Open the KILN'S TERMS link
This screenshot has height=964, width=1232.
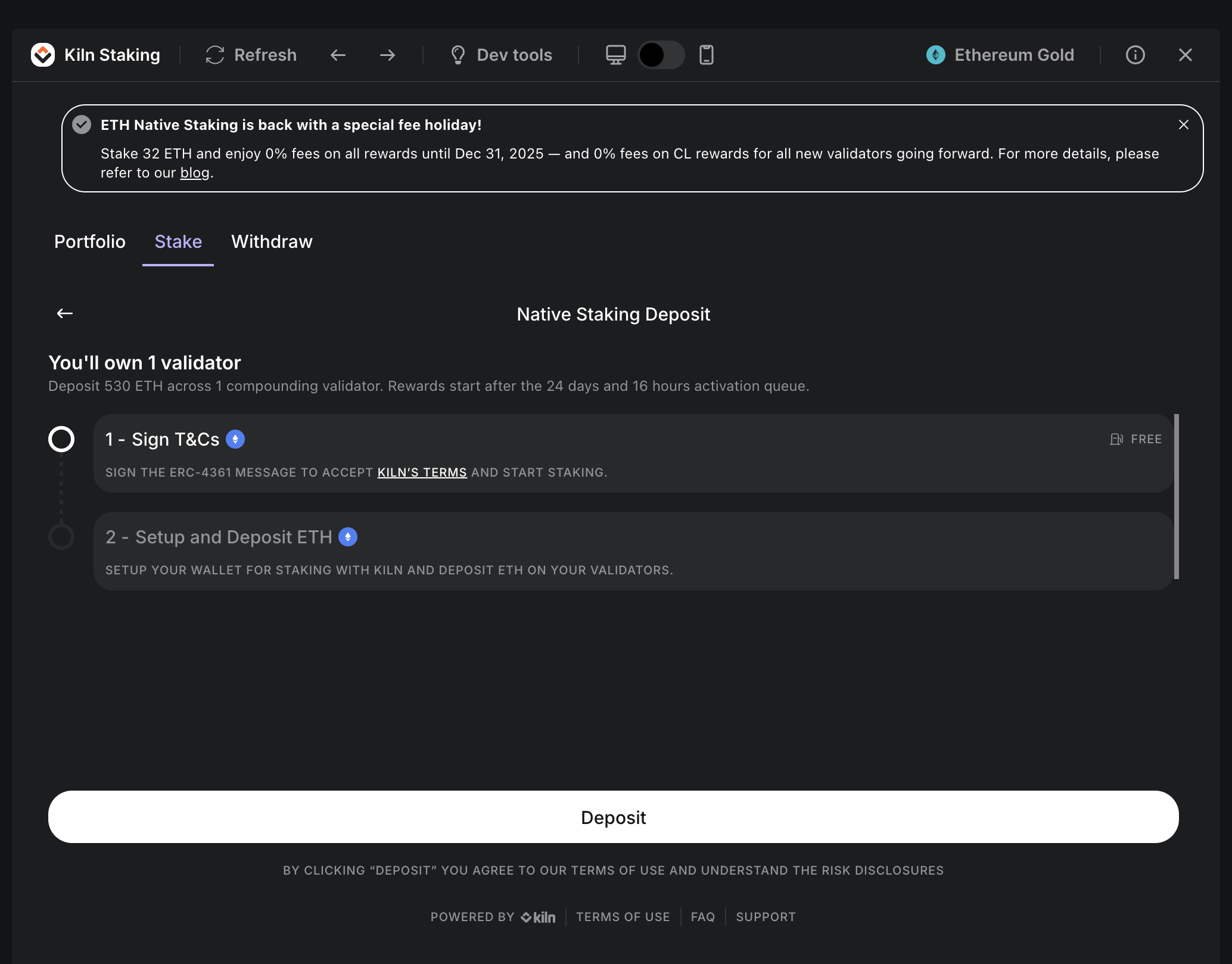click(422, 472)
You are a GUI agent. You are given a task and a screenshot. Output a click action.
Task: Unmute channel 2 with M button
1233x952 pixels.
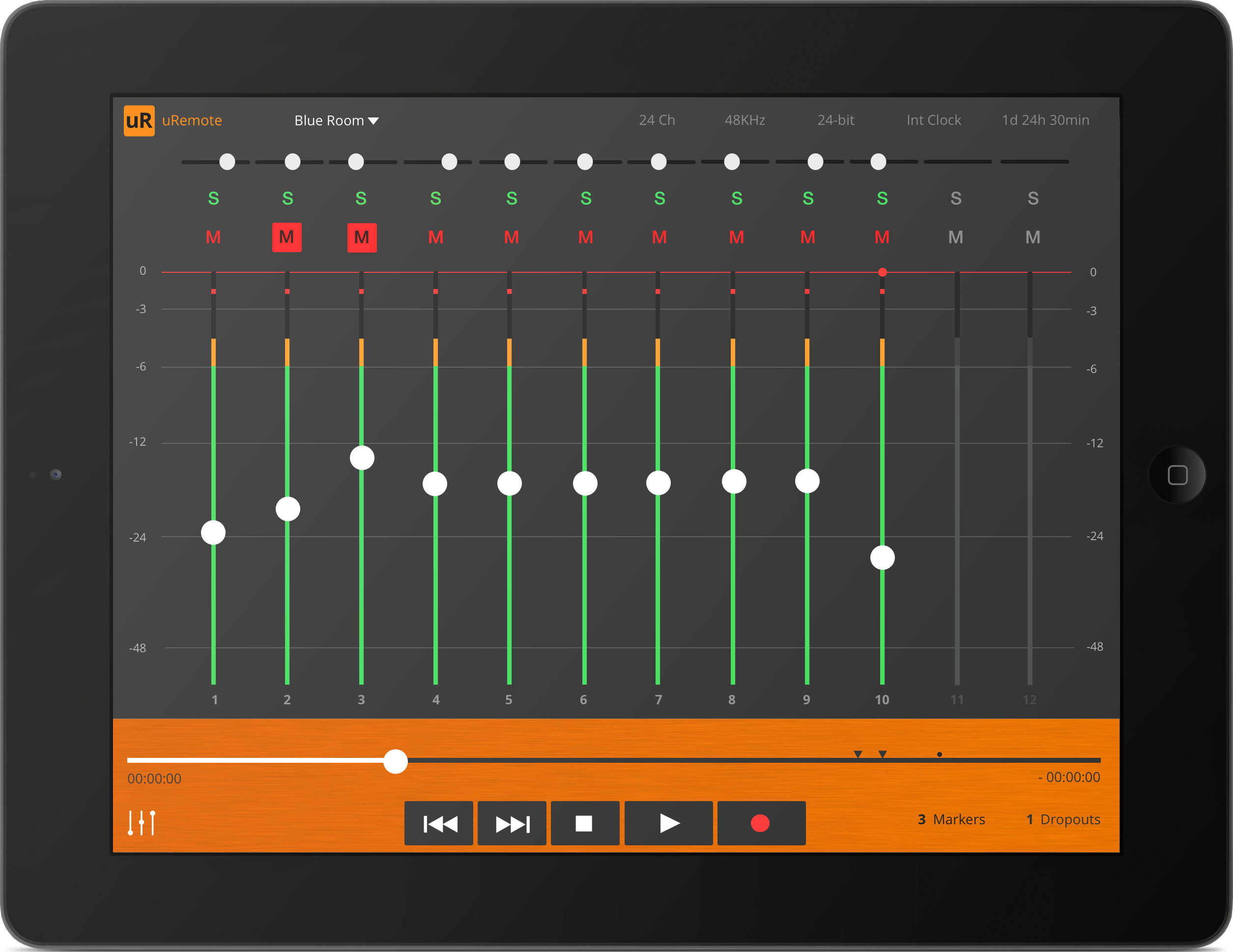pyautogui.click(x=287, y=237)
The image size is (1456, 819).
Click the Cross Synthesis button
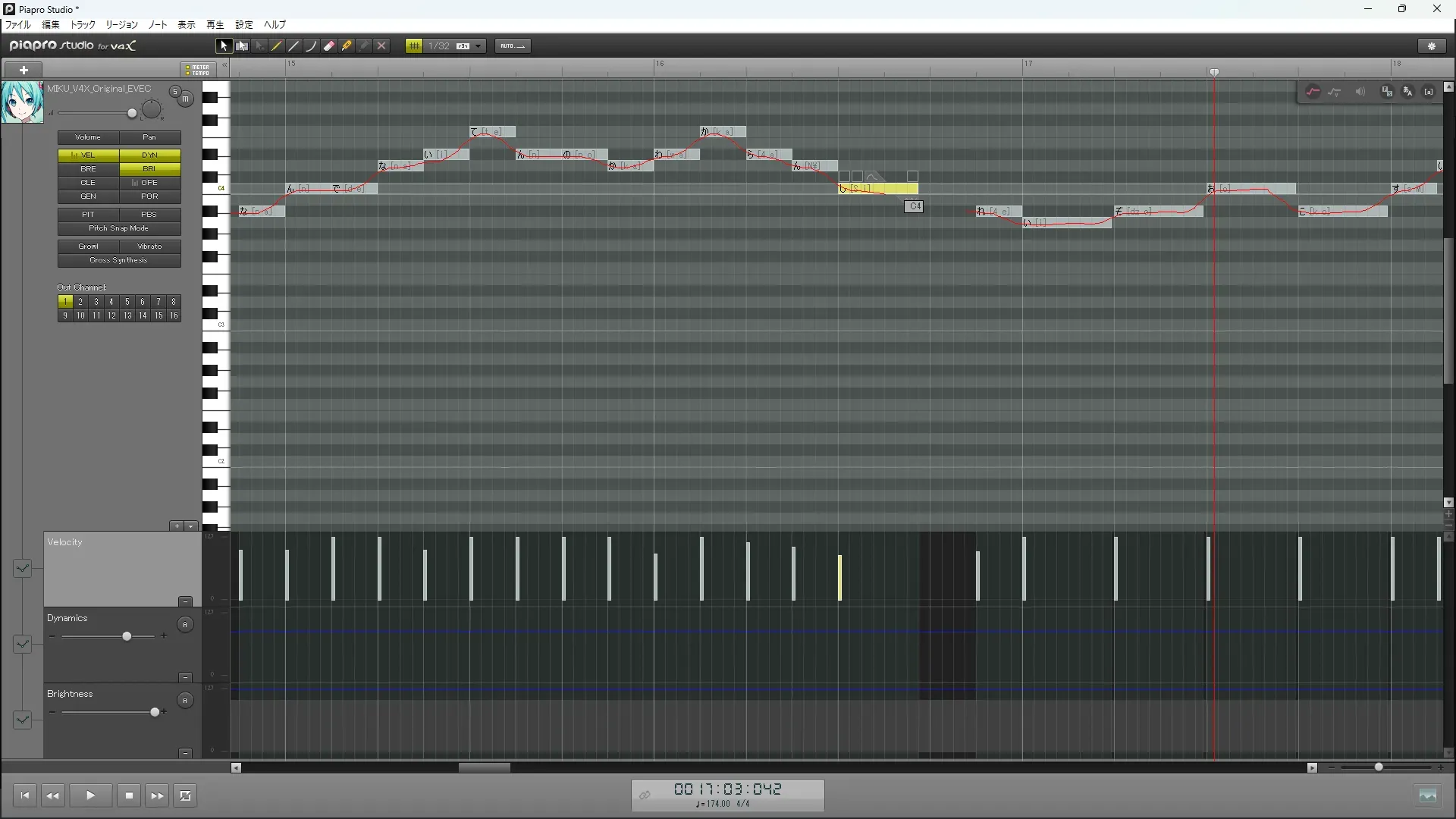pos(119,260)
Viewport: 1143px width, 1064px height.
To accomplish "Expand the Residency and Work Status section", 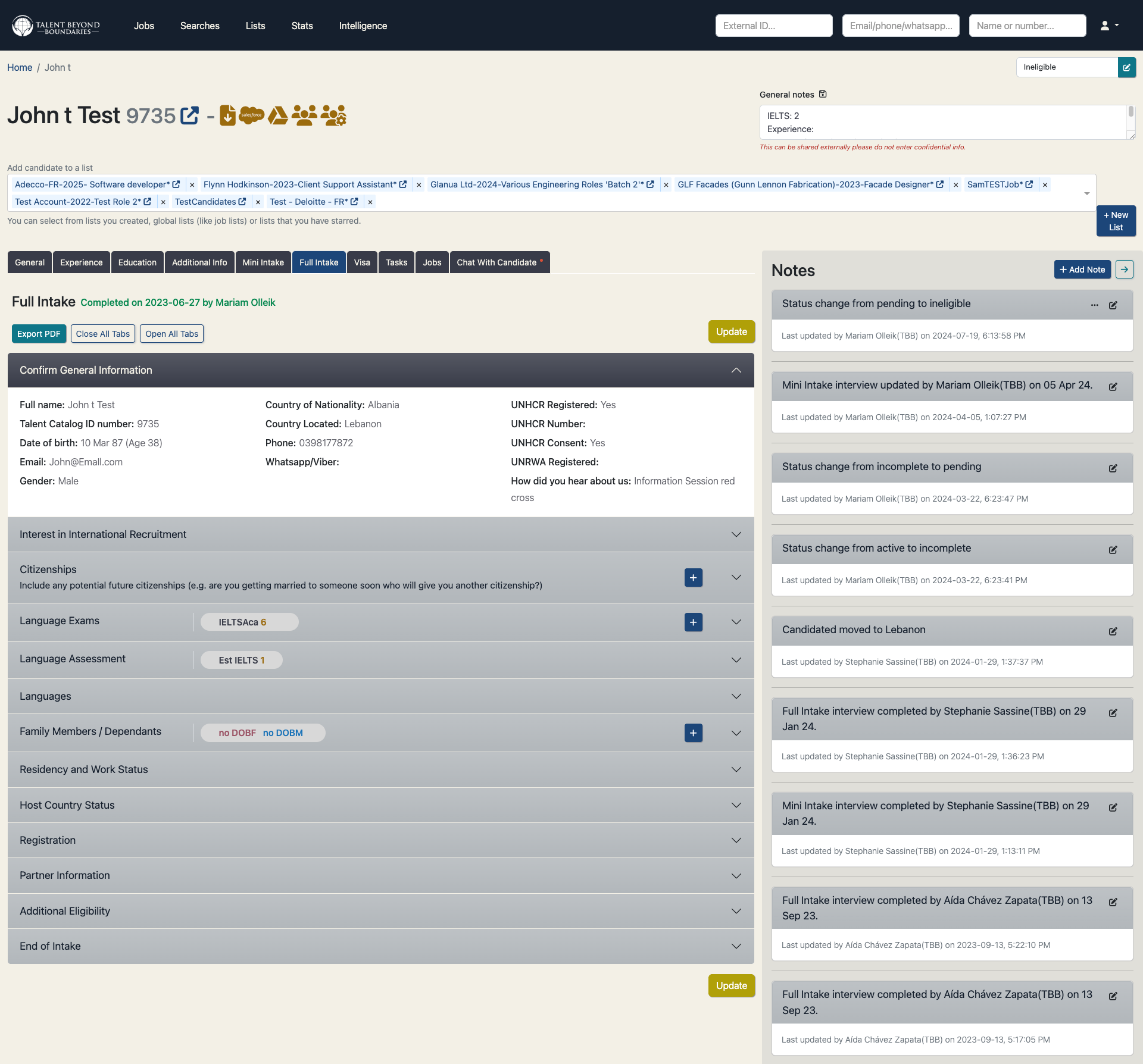I will [x=736, y=769].
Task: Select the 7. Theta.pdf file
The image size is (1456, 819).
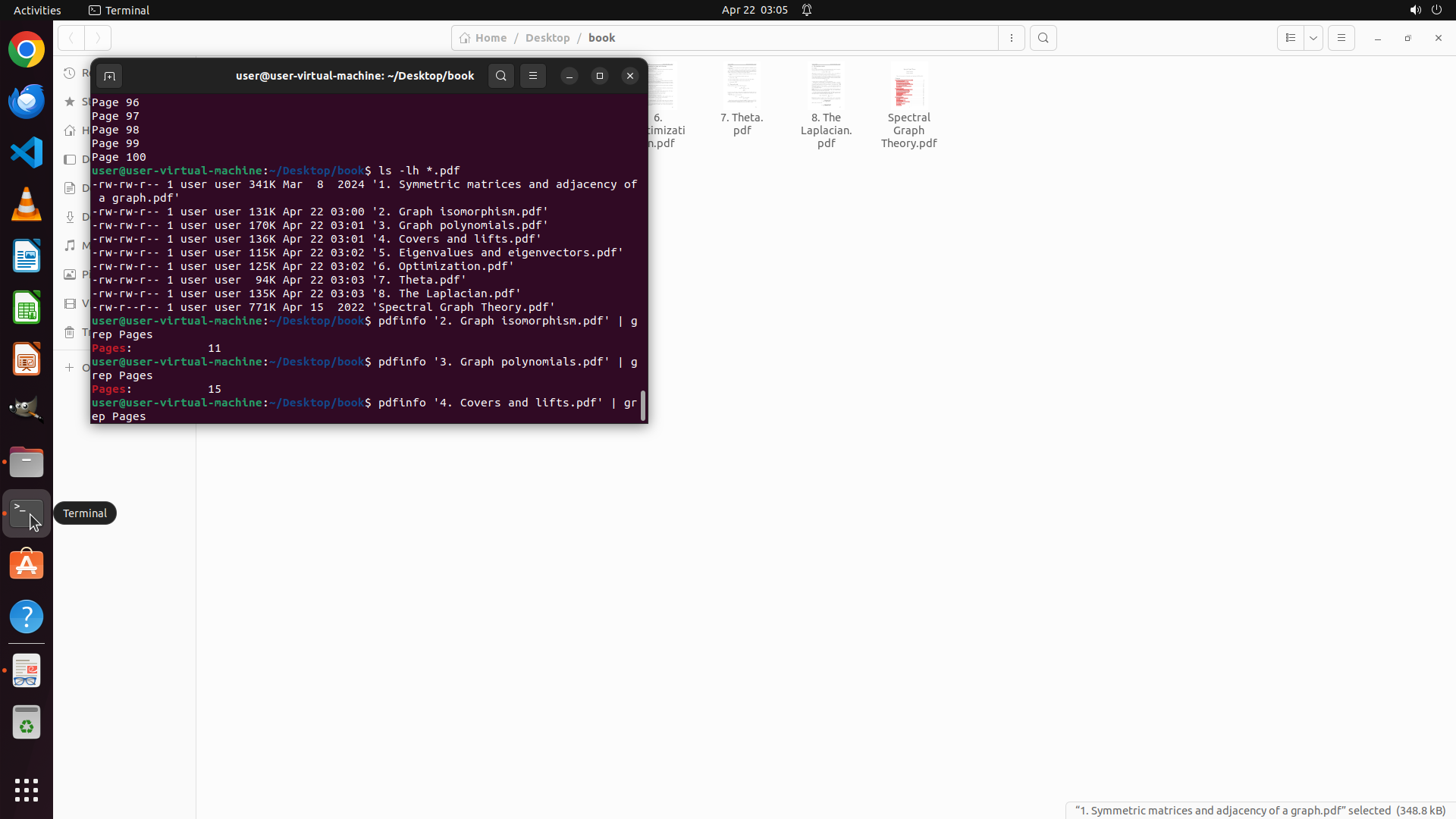Action: [x=742, y=86]
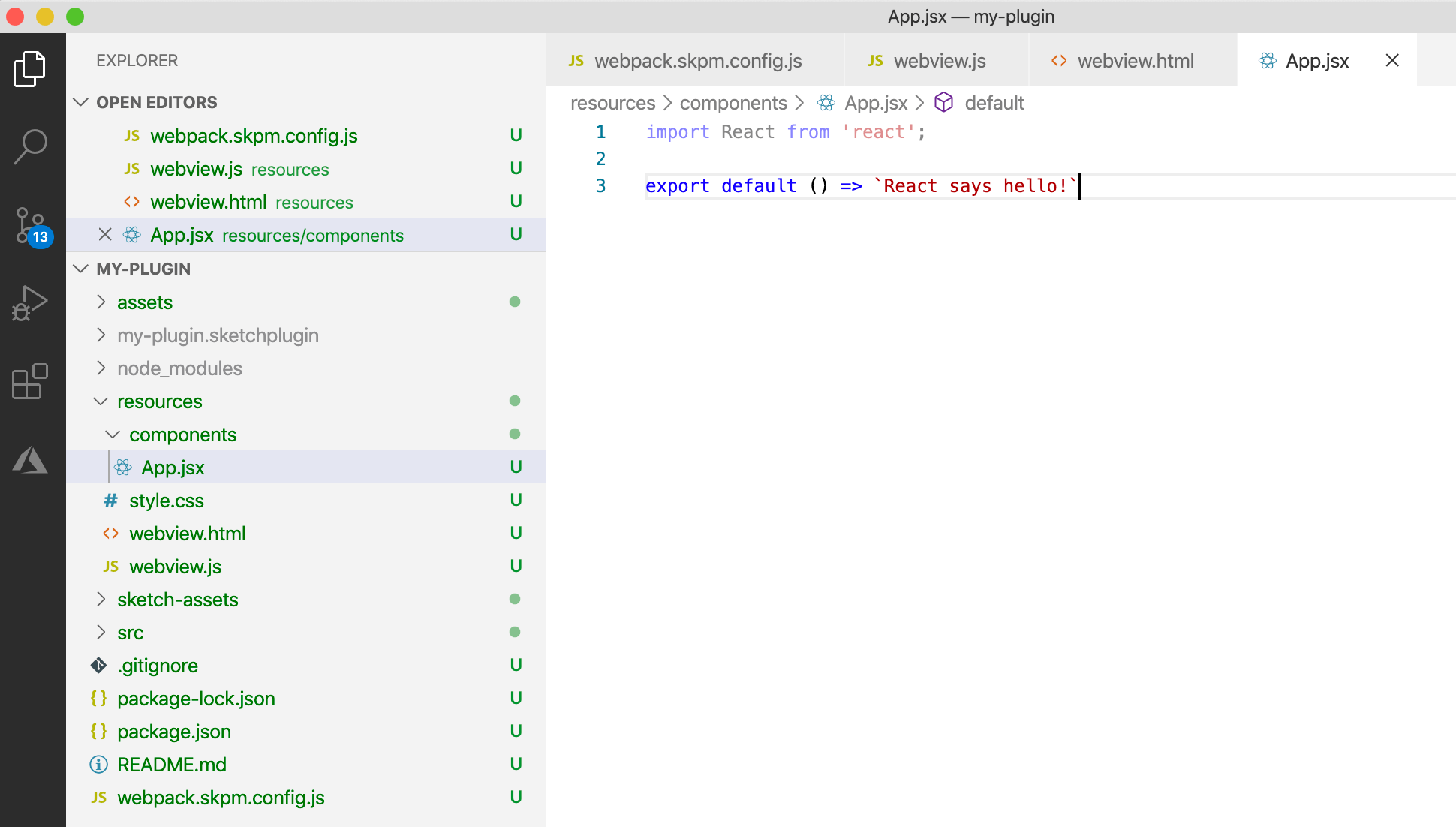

**PROMPT:**
Using the records above, print exactly the run of lines that starts with the line with "This screenshot has height=964, width=1232." and goes on through the line with "Viewport: 1143px width, 1064px height.", pictures excluded.

**RESPONSE FOR THIS EXERCISE:**
This screenshot has height=964, width=1232.
click(422, 472)
You are a GUI agent. You are given a task and a screenshot. Output a click action.
Task: Unmute channel 2 with M button
1233x952 pixels.
pyautogui.click(x=287, y=237)
The image size is (1456, 819).
Click the Cross Synthesis button
pos(119,260)
Viewport: 1143px width, 1064px height.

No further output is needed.